Your Donations Help Students Soar

Thanks to your generosity, our students are soaring. You made these stories of success possible!

Elementary School: Lucy is Diabetic, but Thriving Thanks to Your Donations

Lucy is a 2nd grader in our schools. She’s bubbly, bright, and curious. And, last summer, on the same day as her school’s year-end picnic, Lucy was diagnosed with juvenile diabetes.

So, this means that every day before PE she has her glucose levels checked to find out if she’ll need a glucose tab before running around on the yard. And, every day before lunch Lucy talks with the nurse about what she is going to eat, and together they count her carbs.

Think about your own children. You likely ask them or check their lunch box every night to see if they ate their lunch, just hoping that they actually did before getting distracted by the monkey bars or the kickball game or whatever else was going on that might have been more exciting than actually eating lunch.

Imagine the added stress of not just wondering if they ate but also wondering if your children counted their carbs correctly and ate just the right amount of everything to keep their glucose levels good through the afternoon.

And now imagine doing that without a trained adult on campus to help.

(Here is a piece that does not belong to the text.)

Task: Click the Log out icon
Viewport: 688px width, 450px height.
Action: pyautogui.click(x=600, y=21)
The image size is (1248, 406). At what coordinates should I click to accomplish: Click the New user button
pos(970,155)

For many kids in California, that is exactly what’s happening. The state does not fund full time health office staff at most schools, leaving busy administrators and teachers who really aren’t trained for this to fill the void.

But, because of donations to the Ed Foundation, our largest elementary schools have full time health office staff on campus. Donations to the Ed Foundation mean that kids like Lucy have a trusted health professional down the hall to check her glucose levels and food every day. And, if something does go wrong, there is health worker on campus to help right away.

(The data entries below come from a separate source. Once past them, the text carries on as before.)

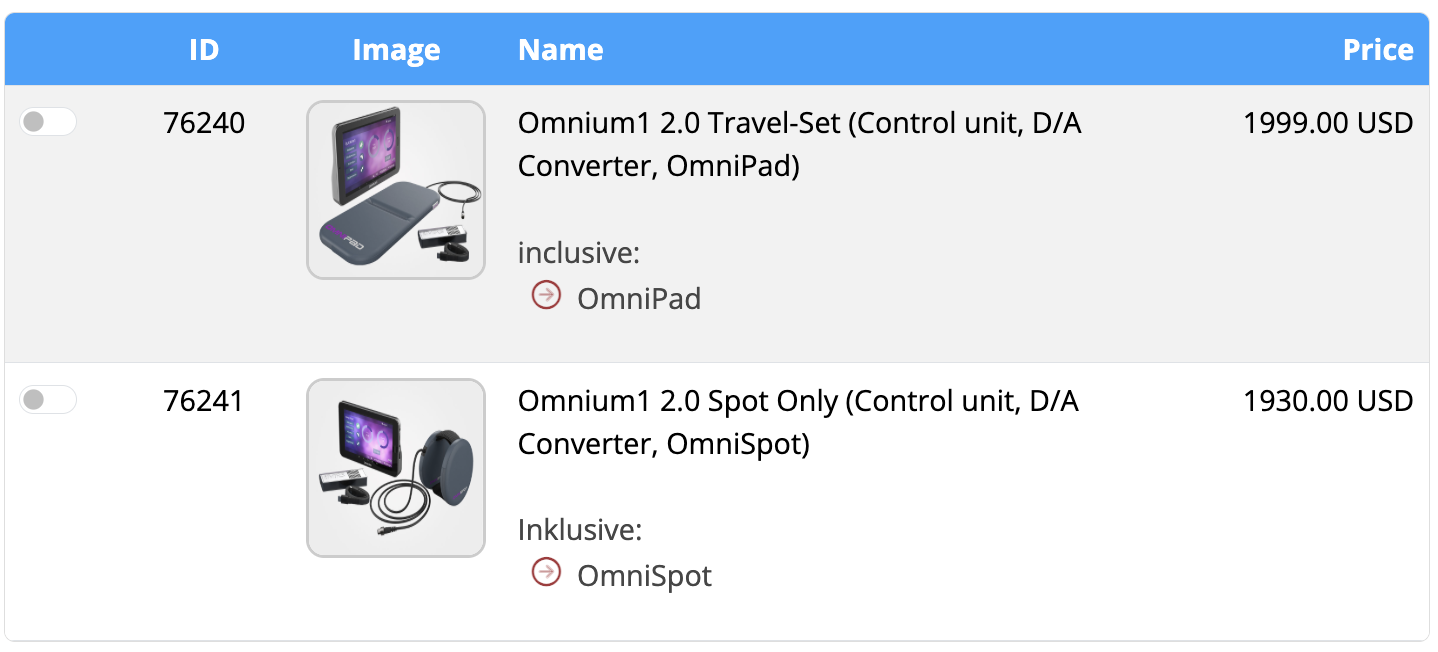Open the OmniSpot link
This screenshot has width=1438, height=652.
click(644, 575)
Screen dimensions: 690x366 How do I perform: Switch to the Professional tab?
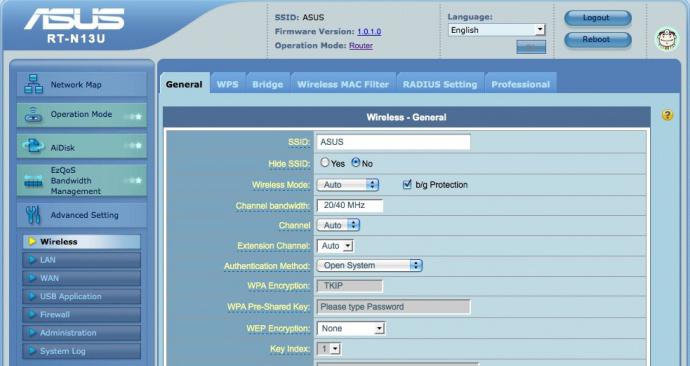pos(521,84)
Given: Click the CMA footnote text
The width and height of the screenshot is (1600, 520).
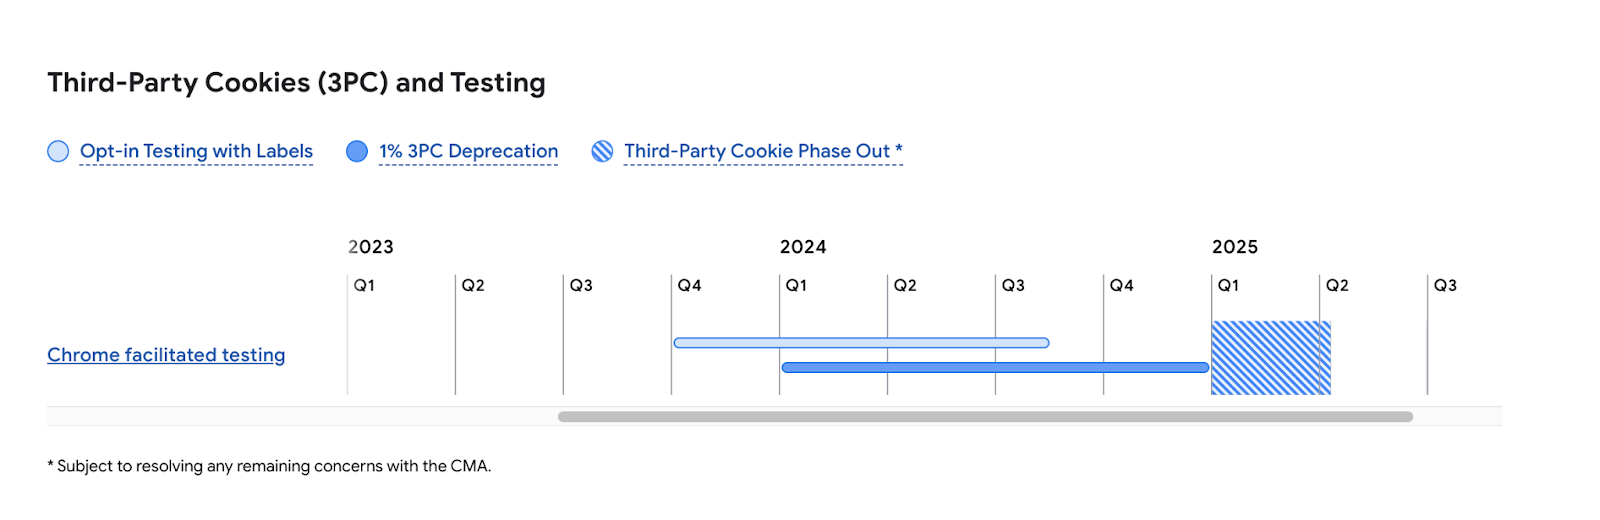Looking at the screenshot, I should (x=270, y=466).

We know about Lucy because her father reached out to the Ed Foundation to thank us and share his appreciation for the nursing team who helped his daughter as they made all the arrangements needed after her diagnosis. As he said, “to know someone is there to give her the fast acting sugars if her levels are too low is crucial. It’s everything for us.”

But really the thanks go to our donors, the people that make health office specialists possible in our schools!

Middle School: From Shy to Thriving: The Power of Music

Santa Monica’s schools see 9,000 students pass through their doors every day. Including Luke, a 6th grader, who faced a daunting challenge when he had trouble fitting in at his new middle school. Feeling like he didn’t belong, Luke took to combing his long hair down over his face and walking to school a half hour before any other student just to hide out in the music room. Luke’s music teacher took notice and invited him to use his time learning different instruments.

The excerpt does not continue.